Yesterday morning, one of our doe goats had triplets. Unfortunately, she totally ignores them and won’t let them nurse. Eeek! I’m leaving on Wednesday to go with my oldest son, Bill, and his family, in their motorhome, to pick up my adopted son, Javid, in Montana. I sure hate to leave Will with three bottle babies, but that’s the way it looks. I bought a fifty-pound sack of doe milk replacer this morning. (I WON’T tell you what I paid!) But kid goats don’t do well on calf milk replacer and Homestead Mills didn’t have any lamb milk replacer.

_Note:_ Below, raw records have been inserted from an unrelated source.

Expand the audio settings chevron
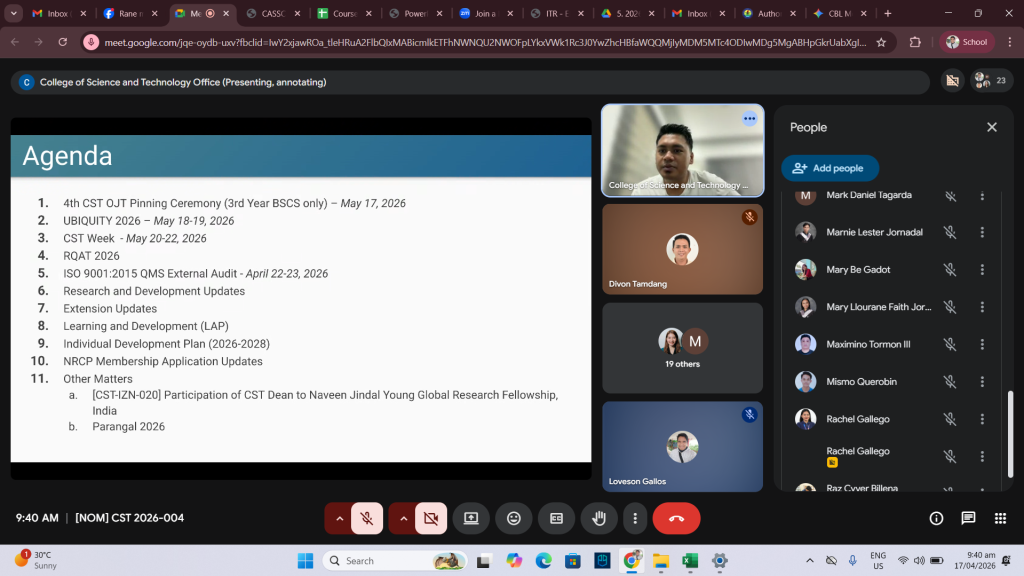 340,518
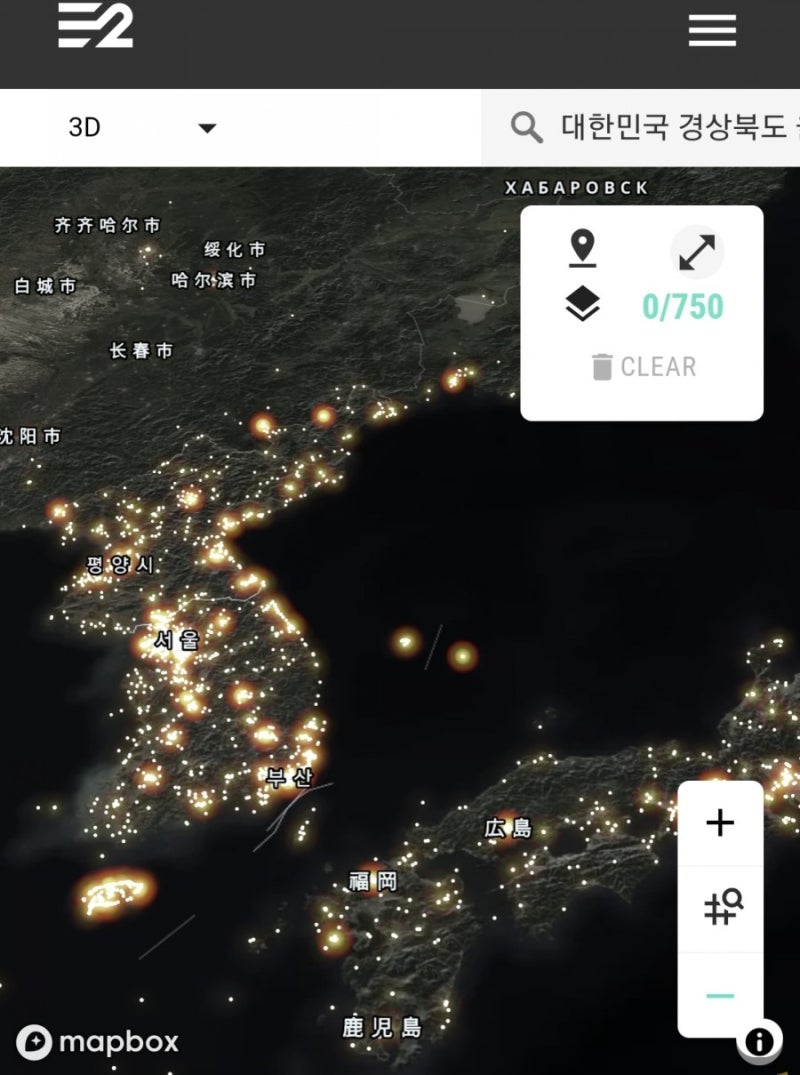
Task: Zoom out with the minus button
Action: click(x=721, y=997)
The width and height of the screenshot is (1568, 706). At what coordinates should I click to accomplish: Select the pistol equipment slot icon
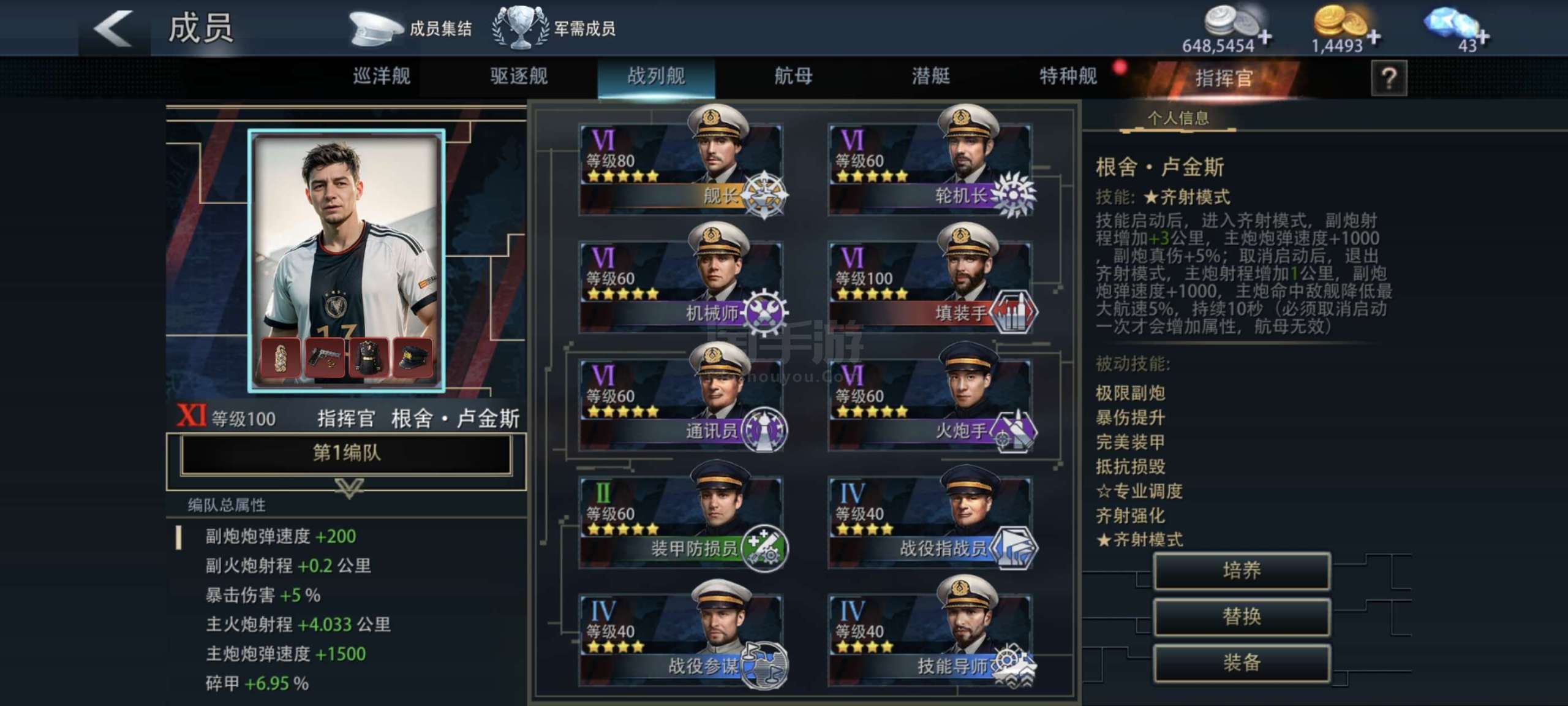coord(325,357)
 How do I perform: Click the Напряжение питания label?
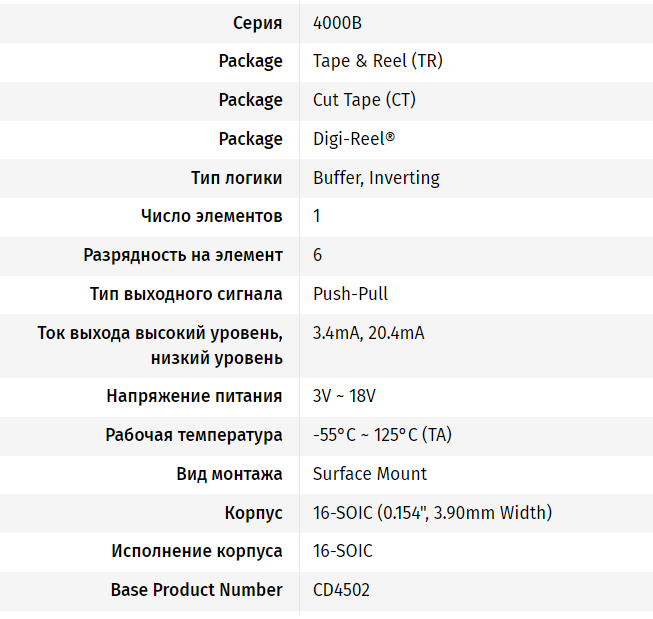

Our front porch looks like, well, what it is: a seed saving area. It’s full of squash, pumpkins, baskets of tomatoes, etc. On nice days I work out there as it’s a messy job and I’d rather squirt tomato “guts” on the porch floor instead of our kitchen floor! The rain washes it away. Will was working there yesterday while I cut up Hopi Pale Grey squash for their seeds. He was husking our Painted Mountain corn so we could bring it inside to finish drying. We were happy with the harvest from our new cornfield/pumpkin patch. With all its problems (infertile soil, 17 inches of rain at one time, white clay, etc.), it still produced and the deer didn’t eat it.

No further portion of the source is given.